Museums of early modern art – such as the Rijksmuseum in Amsterdam, the Gemaeldegalerie in Dresden or the Louvre in Paris – are often characterized by a national display of art works. However, due to the effects of globalization such displays are now confirmed or transgressed to show not only that art emerged in a variety of artistic schools, but also that it appealed and still appeals to a range of regional, national or international communities

Art historically, a national display is often referred to as an arrangement of art works according to national school. The earliest manifestations of art perceived as a national phenomenon and classified according to national school in collections seem to have occurred already in the sixteenth century, and spread widely in the seventeenth and eighteenth centuries. Collectors shared the use of this classification system with art scholars who adopted it in their books to map Western European art.

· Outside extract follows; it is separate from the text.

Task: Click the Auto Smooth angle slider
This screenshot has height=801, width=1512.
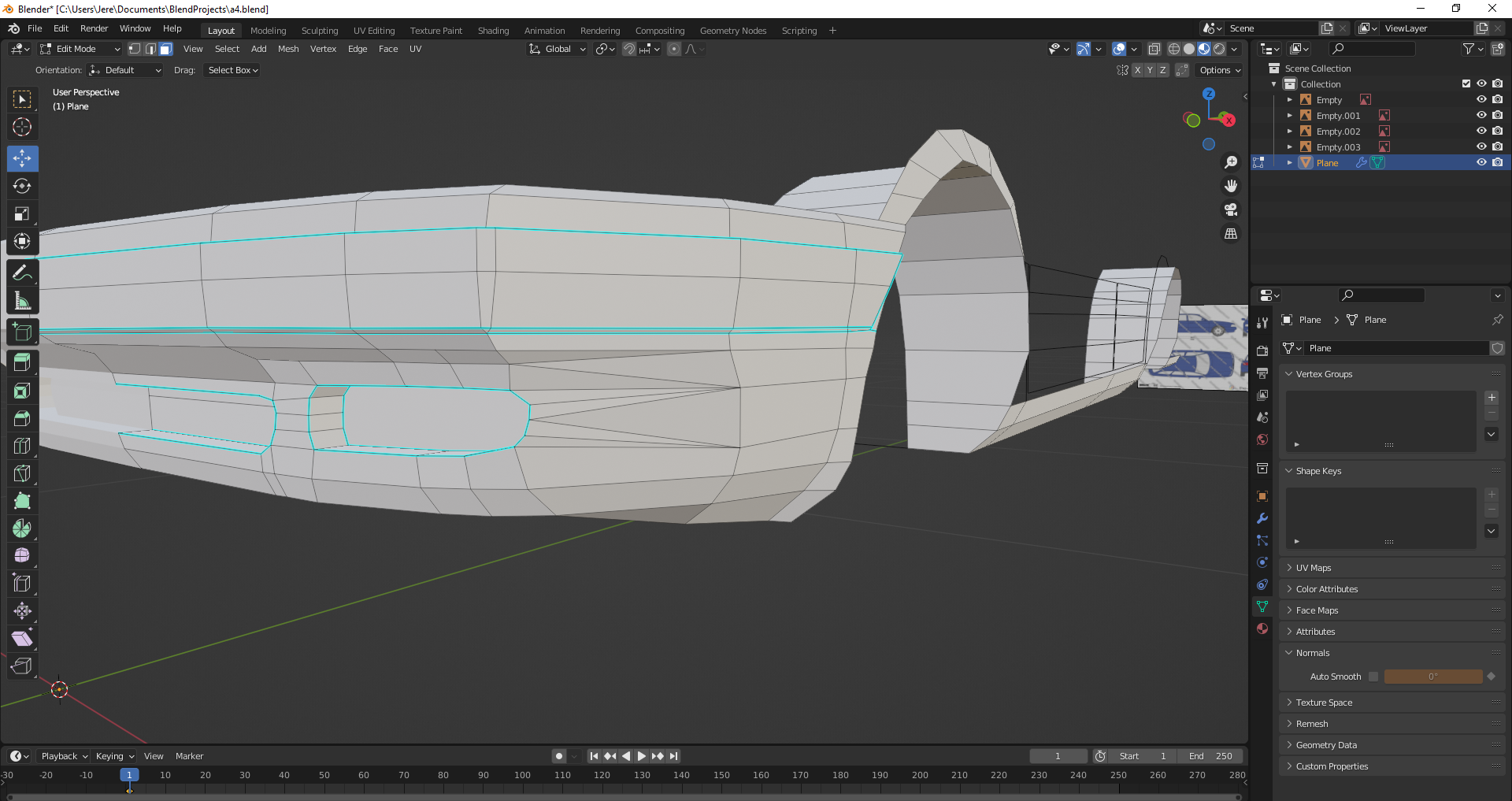Action: [x=1432, y=677]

Thus, in collections and books Western European art came to be arranged according to the Italian – with a range of local schools – , the French, the Flemish, the Dutch and the German school. The school system soon became successful and quickly spread over the continent. In the beginning its application seems to have appeared primarily in collections of prints and drawings and subsequently – from the second half of the eighteeenth century onwards – also in picture galleries. 

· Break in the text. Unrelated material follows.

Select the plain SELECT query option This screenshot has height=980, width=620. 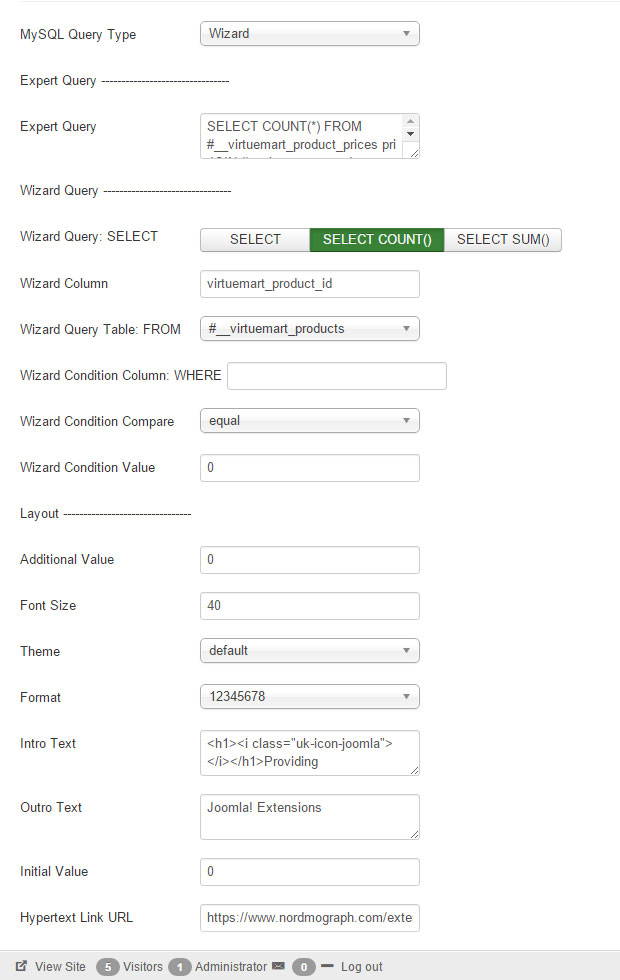255,239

The Artistic Taste of Nations aims to explore how the school classification of art in the intertwined fields of collecting and scholarship contributed to (national) identity formation in the seventeenth and eighteent centuries. It thereby hypothesizes that a national orientation on art was not a matter of course in this period. First of all, the meaning of the school concept shifted drastically. Initially it was only used to denote an artist and his close circle of assistants, pupils or followers; later on it also came to comprise groups of artists affiliated to academies, courts, cities, regions and ultimately nations. Secondly, the national reception of art did not yet carry such political overtones as the modern association of the term with the nation-state and nationalism suggests. It equally entailed cultural associations with the taste, character, achievements, civilization, curiosity, customs and traditions and the natural conditions of nations. Thirdly, the classification of art according to (national) schools and their achievements were negotiated in international rivalry among a network of collectors, scholars, dealers and artists. And lastly, national views of art were demonstrated and displayed to publics by increasingly precious artistic media of prints, drawings and pictures. 

This early modern perspective on school classification and identity formation in the fields of collecting and scholarship has been neglected. Museum historians have paid a lot of attention to issues of national identity from the point of view of the modern public art museum, but they have paid little attention to the early modern roots of this phenomenon. Collecting historians often seem to observe the classification of art according to national schools as a matter of course. Art historians in their turn are rewriting national art histories by concentrating on the transnational dynamics of artistic relations of artists, motives, techniques or styles, but they largely do this from the perspective of the production rather than from the reception of art. Historians of nations and nationalism provide a framework for the present research, but they fail to acknowledge the full extent of the contribution of the visual arts.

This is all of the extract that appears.